__EXERCISE REQUIREMENTS__. Could you repeat word for word everything in the records below, from the line containing "Open the vinyl disc now-playing screen" down to the end of the records? Leave the pictures out of your answer.

__RECORD EXCERPTS__.
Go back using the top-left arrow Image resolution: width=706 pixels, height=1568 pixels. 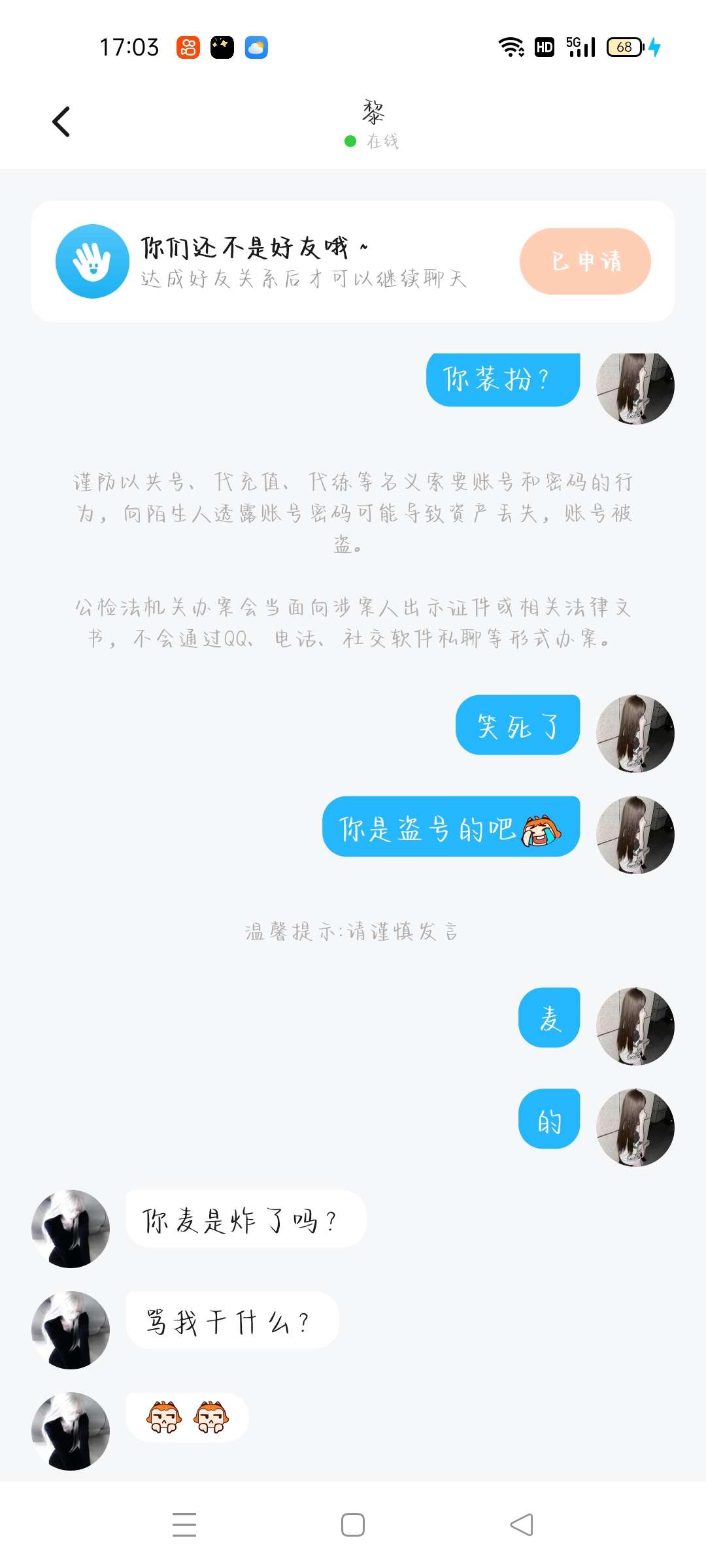[x=61, y=122]
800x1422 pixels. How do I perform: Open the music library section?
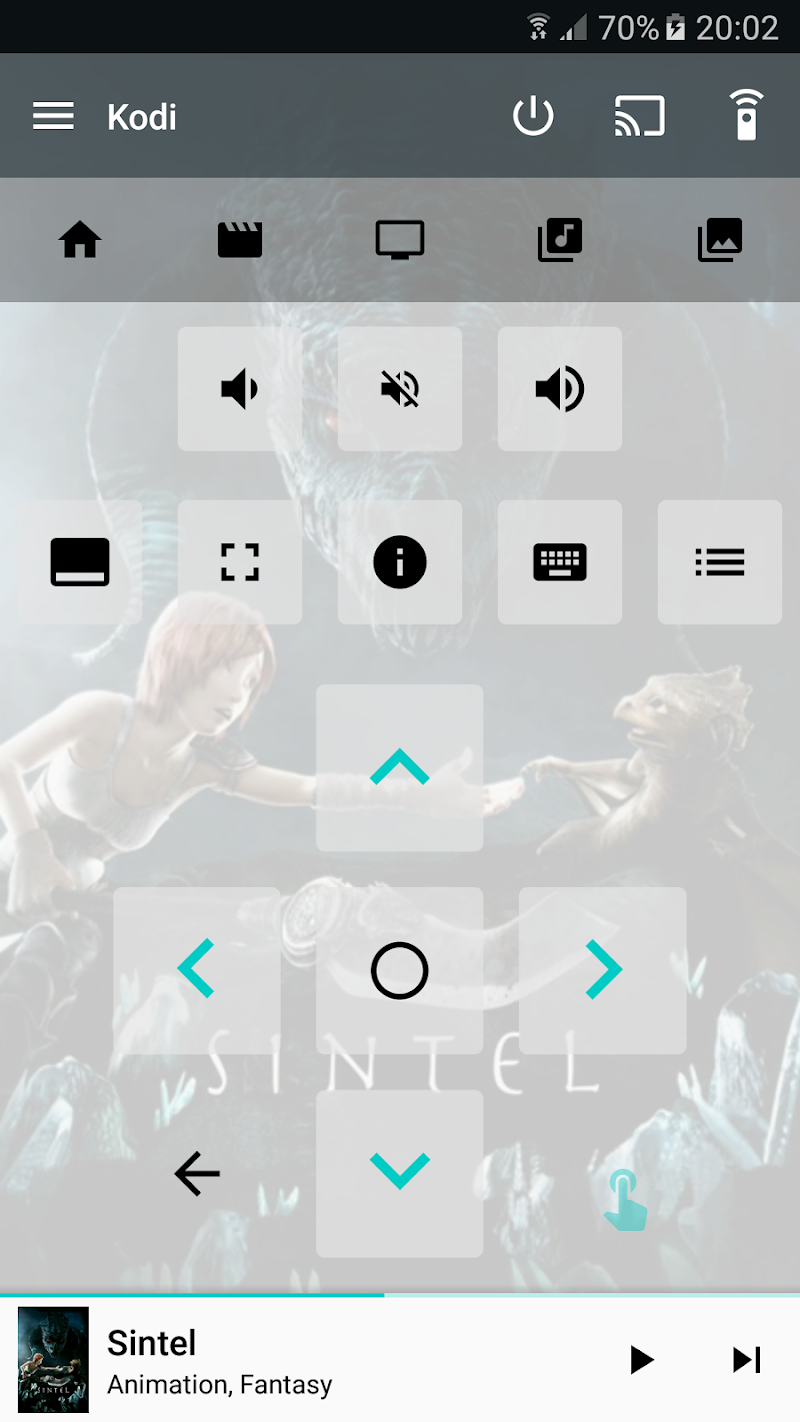[x=560, y=240]
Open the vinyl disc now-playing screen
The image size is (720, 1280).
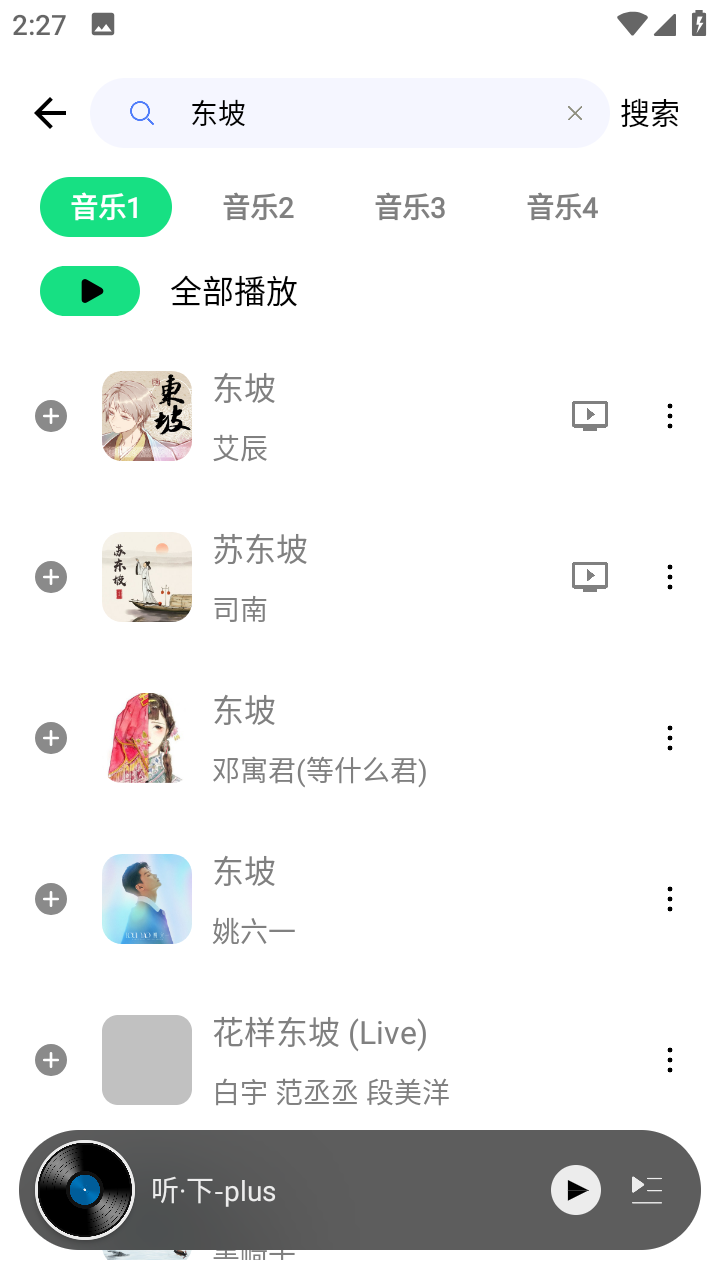85,1190
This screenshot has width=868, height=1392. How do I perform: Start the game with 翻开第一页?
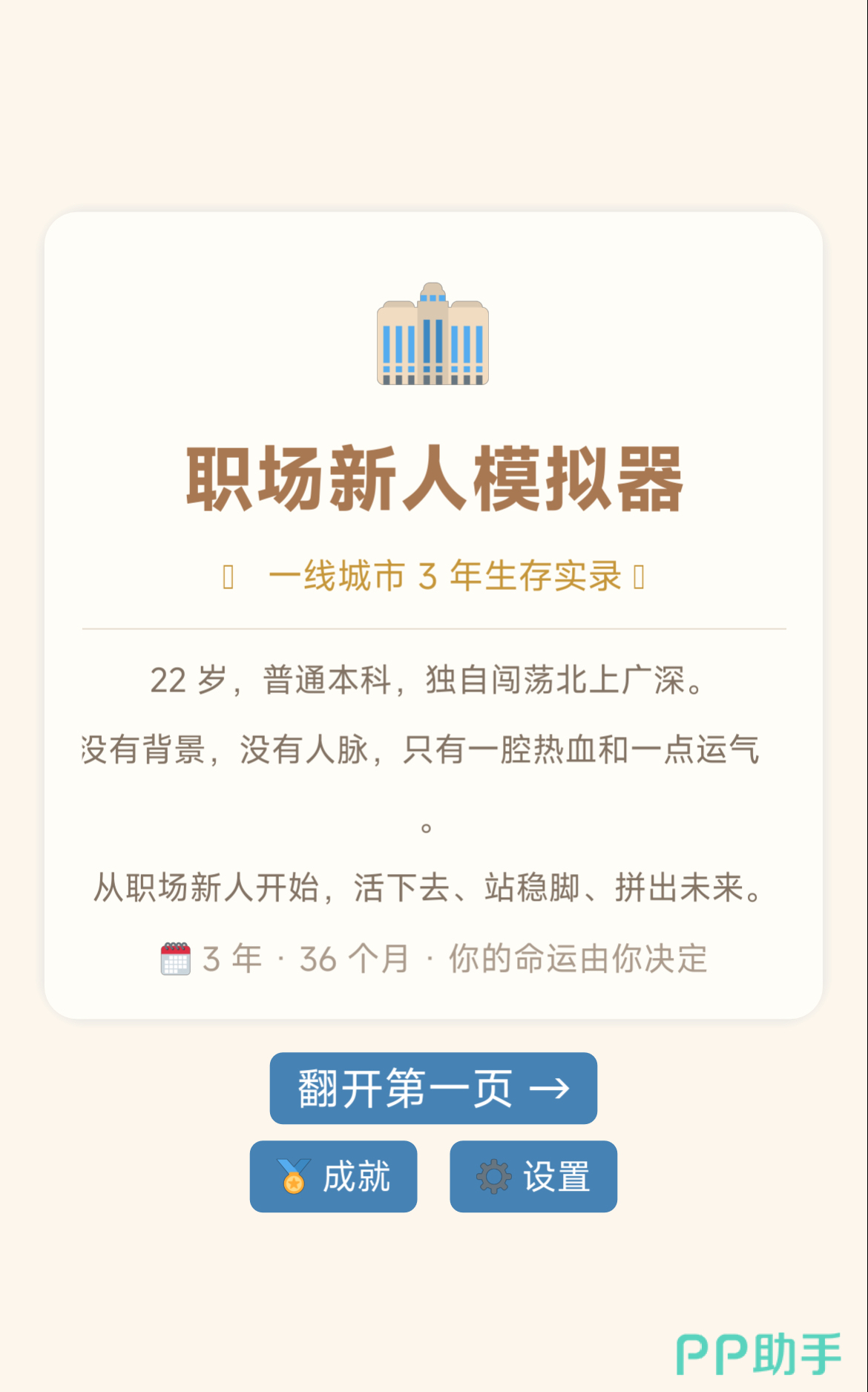[x=433, y=1088]
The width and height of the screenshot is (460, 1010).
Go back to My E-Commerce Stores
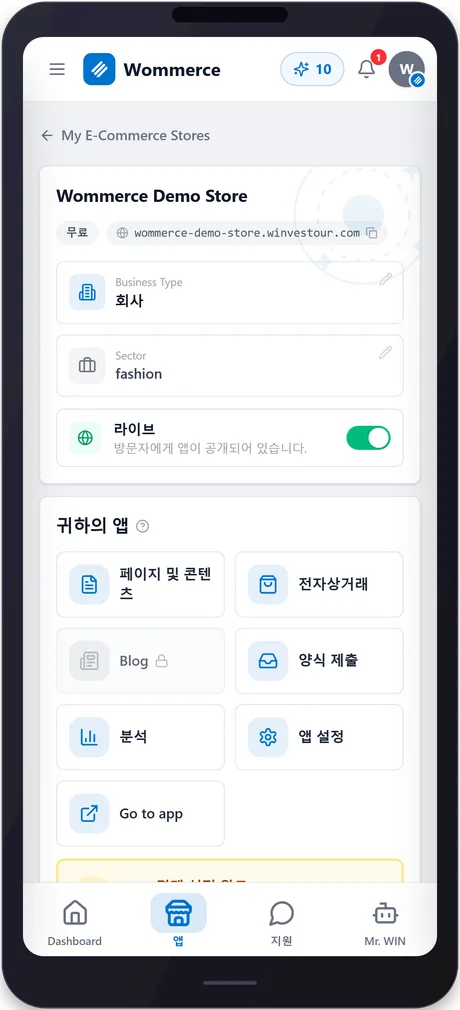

__WRITTEN RESPONSE__.
Open the vinyl disc now-playing screen
The image size is (720, 1280).
85,1190
This screenshot has width=868, height=1392. How do I perform: Start the game with 翻开第一页?
[x=433, y=1088]
The width and height of the screenshot is (460, 1010).
Go back to My E-Commerce Stores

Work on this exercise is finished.